La place du Cap’. Soleil d’hiver. De fin d’hiver. Une lumière claire. La brique qui pète sur un ciel bleu sans tache. A gauche des gars de la télé s’activent tranquille sur une estrade et une femme flic qui passe et qui repasse devant un marché clairsemé.

Prendre le temps de prendre le temps.

Flash-back.

Le souvenir d’un petit matin piquant dans un village blanc dominant la plaine d’Aragon. Un autre café. Un autre rythme. Quelques pas lourds, la tête un peu ensuquée après une nuit aux étoiles. On pose les sacs. La paroi baigne dans l’ombre. Partout ailleurs la lumière et la chaleur qui commencent à inonder le paysage. Ici la fraîcheur mord encore. Faire vite, gagner de la hauteur avant que la chaleur et la soif ne nous écrasent et ralentissent notre progression. La ligne est évidente. Une fissure sur cinq longueurs. Puis une succession de ventres et de goulottes de pierres rouges. Ou parfois grises là-haut où la pluie parvient encore à les laver.

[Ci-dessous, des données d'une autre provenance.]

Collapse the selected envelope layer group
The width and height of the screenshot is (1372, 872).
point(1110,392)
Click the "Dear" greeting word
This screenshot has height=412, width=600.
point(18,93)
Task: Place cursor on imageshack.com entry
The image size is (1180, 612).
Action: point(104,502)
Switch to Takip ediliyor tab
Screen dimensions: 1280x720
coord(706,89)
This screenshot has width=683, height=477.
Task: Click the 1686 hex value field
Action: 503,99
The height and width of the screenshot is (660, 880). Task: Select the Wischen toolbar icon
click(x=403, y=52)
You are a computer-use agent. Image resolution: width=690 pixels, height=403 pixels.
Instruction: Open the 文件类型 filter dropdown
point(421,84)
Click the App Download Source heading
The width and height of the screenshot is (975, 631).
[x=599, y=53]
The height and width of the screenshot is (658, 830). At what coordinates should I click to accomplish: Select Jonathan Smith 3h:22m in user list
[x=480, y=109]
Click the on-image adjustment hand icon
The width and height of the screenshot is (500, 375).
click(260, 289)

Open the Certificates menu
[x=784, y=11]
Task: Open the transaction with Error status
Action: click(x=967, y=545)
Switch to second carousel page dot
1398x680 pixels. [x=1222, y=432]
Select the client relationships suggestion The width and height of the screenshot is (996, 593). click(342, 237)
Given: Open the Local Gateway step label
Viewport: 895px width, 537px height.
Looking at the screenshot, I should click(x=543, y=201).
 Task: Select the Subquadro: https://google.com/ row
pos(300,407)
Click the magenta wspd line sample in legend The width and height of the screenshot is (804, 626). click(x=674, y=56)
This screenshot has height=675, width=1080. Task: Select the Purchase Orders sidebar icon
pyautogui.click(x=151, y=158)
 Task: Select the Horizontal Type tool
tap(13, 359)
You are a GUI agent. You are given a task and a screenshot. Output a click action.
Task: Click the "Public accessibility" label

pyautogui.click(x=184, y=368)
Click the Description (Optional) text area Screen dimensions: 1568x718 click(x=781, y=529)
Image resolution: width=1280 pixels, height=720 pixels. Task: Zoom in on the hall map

L’évidence de la progression dans ce conglomérat a quelque chose de rassurant. L’escalade est logique, aérienne et fugace. Les mètres défilent, les longueurs se succèdent. Le soleil nous rattrape alors que je prends pied en haut de la fissure. La suite rassurante des points d’assurage modernes fait place au vieil équipement d’origine. Et la ligne de progression s’éloigne parfois de l’ancienne voie.

Sous les pieds la corde file, dix mètres, et le relais n’est plus visible. Concentration. Précision des gestes nécessaires et lents. Un peu de peur peut-être.
Plus haut, à gauche un vautour nous observe et s’envole dans une bruissement d’air qui souligne l’espace.

Sommet. Il fait chaud. Les bruits de la vie du village et de ses alentours me parviennent à nouveau. Ou plutôt j’y reprends garde. Clarines des brebis, parfois une voiture. Tout ça lointain, presque irréel.

Fin de la parenthèse.

Cette sensation de survoler le monde. Comme un planeur fou lancé à la dérive parfois. Et puis retour au quotidien. Et au banal peut-être. Rêver encore une fois à la main qui se pose sur le rocher et au corps qui s’allège.

Peut-être la quintessence de l’escalade est-elle dans cet allégement du corps par la main. Là réside sûrement la magie. Et l’extase de cette inutile progression. Loin des foules, des bruits et des modes. Revenir à la pureté d’un geste beau et gratuit, comme faire l’amour à une femme que l’on aime.

Que l‘on aime pour l’aimer sans trop savoir pourquoi.

Ce besoin de rencontre, d’échange et de léger.